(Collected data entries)
-- Opening Marker --

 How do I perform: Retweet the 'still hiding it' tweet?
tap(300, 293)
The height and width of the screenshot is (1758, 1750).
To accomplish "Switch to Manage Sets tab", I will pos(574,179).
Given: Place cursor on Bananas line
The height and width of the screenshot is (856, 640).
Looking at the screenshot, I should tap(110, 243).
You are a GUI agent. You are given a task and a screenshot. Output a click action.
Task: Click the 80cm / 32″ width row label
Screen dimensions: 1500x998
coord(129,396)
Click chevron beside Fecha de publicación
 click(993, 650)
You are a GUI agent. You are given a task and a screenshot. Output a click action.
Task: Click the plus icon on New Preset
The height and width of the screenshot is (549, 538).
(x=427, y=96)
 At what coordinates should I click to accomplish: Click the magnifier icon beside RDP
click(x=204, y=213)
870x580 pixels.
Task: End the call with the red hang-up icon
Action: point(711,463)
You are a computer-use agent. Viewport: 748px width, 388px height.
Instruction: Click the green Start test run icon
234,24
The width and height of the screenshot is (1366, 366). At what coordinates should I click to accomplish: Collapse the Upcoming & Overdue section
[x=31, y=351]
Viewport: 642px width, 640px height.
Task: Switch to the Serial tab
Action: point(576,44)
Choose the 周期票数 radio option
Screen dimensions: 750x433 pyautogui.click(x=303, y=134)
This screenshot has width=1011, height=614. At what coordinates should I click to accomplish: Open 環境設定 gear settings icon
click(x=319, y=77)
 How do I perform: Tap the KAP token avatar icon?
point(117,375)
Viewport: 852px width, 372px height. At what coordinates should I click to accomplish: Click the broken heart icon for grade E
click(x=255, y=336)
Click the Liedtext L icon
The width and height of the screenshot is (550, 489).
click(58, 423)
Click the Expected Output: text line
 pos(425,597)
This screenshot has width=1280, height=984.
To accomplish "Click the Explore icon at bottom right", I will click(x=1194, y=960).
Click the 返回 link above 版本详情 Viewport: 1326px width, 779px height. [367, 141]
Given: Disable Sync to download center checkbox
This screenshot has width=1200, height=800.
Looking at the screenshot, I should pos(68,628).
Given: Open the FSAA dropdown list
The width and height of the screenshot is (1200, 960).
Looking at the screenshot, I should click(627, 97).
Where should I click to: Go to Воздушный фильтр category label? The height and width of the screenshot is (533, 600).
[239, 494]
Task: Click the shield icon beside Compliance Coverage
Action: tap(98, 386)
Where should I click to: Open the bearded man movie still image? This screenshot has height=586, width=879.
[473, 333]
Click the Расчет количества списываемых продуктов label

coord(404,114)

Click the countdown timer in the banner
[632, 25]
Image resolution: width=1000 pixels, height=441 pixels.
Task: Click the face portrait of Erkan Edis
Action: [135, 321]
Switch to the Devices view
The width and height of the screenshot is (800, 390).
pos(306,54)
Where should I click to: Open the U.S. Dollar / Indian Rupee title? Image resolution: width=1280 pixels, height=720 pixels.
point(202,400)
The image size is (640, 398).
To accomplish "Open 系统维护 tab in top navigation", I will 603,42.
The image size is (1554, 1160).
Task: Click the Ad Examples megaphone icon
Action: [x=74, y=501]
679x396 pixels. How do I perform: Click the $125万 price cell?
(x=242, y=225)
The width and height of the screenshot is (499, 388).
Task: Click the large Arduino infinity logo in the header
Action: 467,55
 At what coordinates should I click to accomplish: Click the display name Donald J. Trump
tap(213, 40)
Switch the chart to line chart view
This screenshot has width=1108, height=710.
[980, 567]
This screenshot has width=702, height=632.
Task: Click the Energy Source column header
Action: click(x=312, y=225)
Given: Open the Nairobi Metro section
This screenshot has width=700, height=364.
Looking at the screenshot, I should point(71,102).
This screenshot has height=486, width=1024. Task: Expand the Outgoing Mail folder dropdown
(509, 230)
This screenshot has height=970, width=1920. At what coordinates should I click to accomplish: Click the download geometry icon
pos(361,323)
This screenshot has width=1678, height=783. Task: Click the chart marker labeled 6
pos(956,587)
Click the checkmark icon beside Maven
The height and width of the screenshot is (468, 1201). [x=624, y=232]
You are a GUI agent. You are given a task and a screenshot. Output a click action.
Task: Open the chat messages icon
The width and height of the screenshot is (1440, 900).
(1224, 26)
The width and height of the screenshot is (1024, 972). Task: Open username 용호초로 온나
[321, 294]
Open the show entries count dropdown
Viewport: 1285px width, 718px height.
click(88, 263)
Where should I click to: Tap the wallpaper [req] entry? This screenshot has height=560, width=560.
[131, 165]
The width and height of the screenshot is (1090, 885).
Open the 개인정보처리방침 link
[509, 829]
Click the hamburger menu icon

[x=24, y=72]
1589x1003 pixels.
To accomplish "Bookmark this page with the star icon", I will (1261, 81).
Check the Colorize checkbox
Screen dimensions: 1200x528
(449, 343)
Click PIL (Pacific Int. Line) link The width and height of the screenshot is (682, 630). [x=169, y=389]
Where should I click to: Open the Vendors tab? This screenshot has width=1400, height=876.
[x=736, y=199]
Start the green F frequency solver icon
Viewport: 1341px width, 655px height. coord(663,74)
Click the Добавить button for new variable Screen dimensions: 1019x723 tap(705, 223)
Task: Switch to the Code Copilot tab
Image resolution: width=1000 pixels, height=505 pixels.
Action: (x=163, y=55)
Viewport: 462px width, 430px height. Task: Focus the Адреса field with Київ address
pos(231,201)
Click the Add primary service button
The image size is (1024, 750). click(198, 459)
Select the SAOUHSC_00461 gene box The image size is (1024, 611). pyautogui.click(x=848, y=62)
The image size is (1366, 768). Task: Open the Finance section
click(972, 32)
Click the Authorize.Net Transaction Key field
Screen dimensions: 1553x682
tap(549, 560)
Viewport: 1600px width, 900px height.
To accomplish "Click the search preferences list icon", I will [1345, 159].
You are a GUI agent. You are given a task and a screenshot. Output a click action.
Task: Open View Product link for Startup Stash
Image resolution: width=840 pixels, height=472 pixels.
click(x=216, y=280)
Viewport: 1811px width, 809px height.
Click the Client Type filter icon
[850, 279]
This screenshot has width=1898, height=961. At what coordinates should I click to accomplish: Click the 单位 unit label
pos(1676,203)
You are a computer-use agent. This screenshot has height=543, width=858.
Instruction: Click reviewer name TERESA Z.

-- Closing Marker --

* [DIRECTIONS]: Retype every record above exactly as written.

* [RESULT FOR THIS TASK]:
 How do I perform: Retweet the 'still hiding it' tweet?
tap(300, 293)
The height and width of the screenshot is (1758, 1750).
To accomplish "Switch to Manage Sets tab", I will pos(574,179).
Given: Place cursor on Bananas line
The height and width of the screenshot is (856, 640).
Looking at the screenshot, I should tap(110, 243).
You are a GUI agent. You are given a task and a screenshot. Output a click action.
Task: Click the 80cm / 32″ width row label
Screen dimensions: 1500x998
coord(129,396)
Click chevron beside Fecha de publicación
 click(993, 650)
You are a GUI agent. You are given a task and a screenshot. Output a click action.
Task: Click the plus icon on New Preset
The height and width of the screenshot is (549, 538).
(x=427, y=96)
 At what coordinates should I click to accomplish: Click the magnifier icon beside RDP
click(x=204, y=213)
870x580 pixels.
Task: End the call with the red hang-up icon
Action: point(711,463)
You are a computer-use agent. Viewport: 748px width, 388px height.
Instruction: Click the green Start test run icon
234,24
The width and height of the screenshot is (1366, 366). At what coordinates should I click to accomplish: Collapse the Upcoming & Overdue section
[x=31, y=351]
Viewport: 642px width, 640px height.
Task: Switch to the Serial tab
Action: point(576,44)
Choose the 周期票数 radio option
Screen dimensions: 750x433 pyautogui.click(x=303, y=134)
This screenshot has width=1011, height=614. At what coordinates should I click to accomplish: Open 環境設定 gear settings icon
click(x=319, y=77)
 How do I perform: Tap the KAP token avatar icon?
point(117,375)
Viewport: 852px width, 372px height. At what coordinates should I click to accomplish: Click the broken heart icon for grade E
click(x=255, y=336)
Click the Liedtext L icon
The width and height of the screenshot is (550, 489).
click(58, 423)
Click the Expected Output: text line
 pos(425,597)
This screenshot has width=1280, height=984.
To accomplish "Click the Explore icon at bottom right", I will click(x=1194, y=960).
Click the 返回 link above 版本详情 Viewport: 1326px width, 779px height. [367, 141]
Given: Disable Sync to download center checkbox
This screenshot has width=1200, height=800.
Looking at the screenshot, I should pos(68,628).
Given: Open the FSAA dropdown list
The width and height of the screenshot is (1200, 960).
Looking at the screenshot, I should click(627, 97).
Where should I click to: Go to Воздушный фильтр category label? The height and width of the screenshot is (533, 600).
[239, 494]
Task: Click the shield icon beside Compliance Coverage
Action: tap(98, 386)
Where should I click to: Open the bearded man movie still image? This screenshot has height=586, width=879.
[473, 333]
Click the Расчет количества списываемых продуктов label

coord(404,114)

Click the countdown timer in the banner
[632, 25]
Image resolution: width=1000 pixels, height=441 pixels.
Task: Click the face portrait of Erkan Edis
Action: [135, 321]
Switch to the Devices view
The width and height of the screenshot is (800, 390).
pos(306,54)
Where should I click to: Open the U.S. Dollar / Indian Rupee title? Image resolution: width=1280 pixels, height=720 pixels.
point(202,400)
The image size is (640, 398).
To accomplish "Open 系统维护 tab in top navigation", I will 603,42.
The image size is (1554, 1160).
Task: Click the Ad Examples megaphone icon
Action: [x=74, y=501]
679x396 pixels. How do I perform: Click the $125万 price cell?
(x=242, y=225)
The width and height of the screenshot is (499, 388).
Task: Click the large Arduino infinity logo in the header
Action: 467,55
 At what coordinates should I click to accomplish: Click the display name Donald J. Trump
tap(213, 40)
Switch the chart to line chart view
This screenshot has width=1108, height=710.
[980, 567]
This screenshot has width=702, height=632.
Task: Click the Energy Source column header
Action: click(x=312, y=225)
Given: Open the Nairobi Metro section
This screenshot has width=700, height=364.
Looking at the screenshot, I should point(71,102).
This screenshot has height=486, width=1024. Task: Expand the Outgoing Mail folder dropdown
(509, 230)
This screenshot has height=970, width=1920. At what coordinates should I click to accomplish: Click the download geometry icon
pos(361,323)
This screenshot has width=1678, height=783. Task: Click the chart marker labeled 6
pos(956,587)
Click the checkmark icon beside Maven
The height and width of the screenshot is (468, 1201). [x=624, y=232]
You are a GUI agent. You are given a task and a screenshot. Output a click action.
Task: Open the chat messages icon
The width and height of the screenshot is (1440, 900).
(1224, 26)
The width and height of the screenshot is (1024, 972). Task: Open username 용호초로 온나
[321, 294]
Open the show entries count dropdown
Viewport: 1285px width, 718px height.
click(88, 263)
Where should I click to: Tap the wallpaper [req] entry? This screenshot has height=560, width=560.
[131, 165]
The width and height of the screenshot is (1090, 885).
Open the 개인정보처리방침 link
[509, 829]
Click the hamburger menu icon

[x=24, y=72]
1589x1003 pixels.
To accomplish "Bookmark this page with the star icon", I will (1261, 81).
Check the Colorize checkbox
Screen dimensions: 1200x528
(449, 343)
Click PIL (Pacific Int. Line) link The width and height of the screenshot is (682, 630). [x=169, y=389]
Where should I click to: Open the Vendors tab? This screenshot has width=1400, height=876.
[x=736, y=199]
Start the green F frequency solver icon
Viewport: 1341px width, 655px height. coord(663,74)
Click the Добавить button for new variable Screen dimensions: 1019x723 tap(705, 223)
Task: Switch to the Code Copilot tab
Image resolution: width=1000 pixels, height=505 pixels.
Action: (x=163, y=55)
Viewport: 462px width, 430px height. Task: Focus the Адреса field with Київ address
pos(231,201)
Click the Add primary service button
The image size is (1024, 750). click(198, 459)
Select the SAOUHSC_00461 gene box The image size is (1024, 611). pyautogui.click(x=848, y=62)
The image size is (1366, 768). Task: Open the Finance section
click(972, 32)
Click the Authorize.Net Transaction Key field
Screen dimensions: 1553x682
tap(549, 560)
Viewport: 1600px width, 900px height.
To accomplish "Click the search preferences list icon", I will [1345, 159].
You are a GUI agent. You are given a task and a screenshot. Output a click action.
Task: Open View Product link for Startup Stash
Image resolution: width=840 pixels, height=472 pixels.
click(x=216, y=280)
Viewport: 1811px width, 809px height.
Click the Client Type filter icon
[850, 279]
This screenshot has width=1898, height=961. At what coordinates should I click to accomplish: Click the 单位 unit label
pos(1676,203)
You are a computer-use agent. This screenshot has height=543, width=858.
Instruction: Click reviewer name TERESA Z.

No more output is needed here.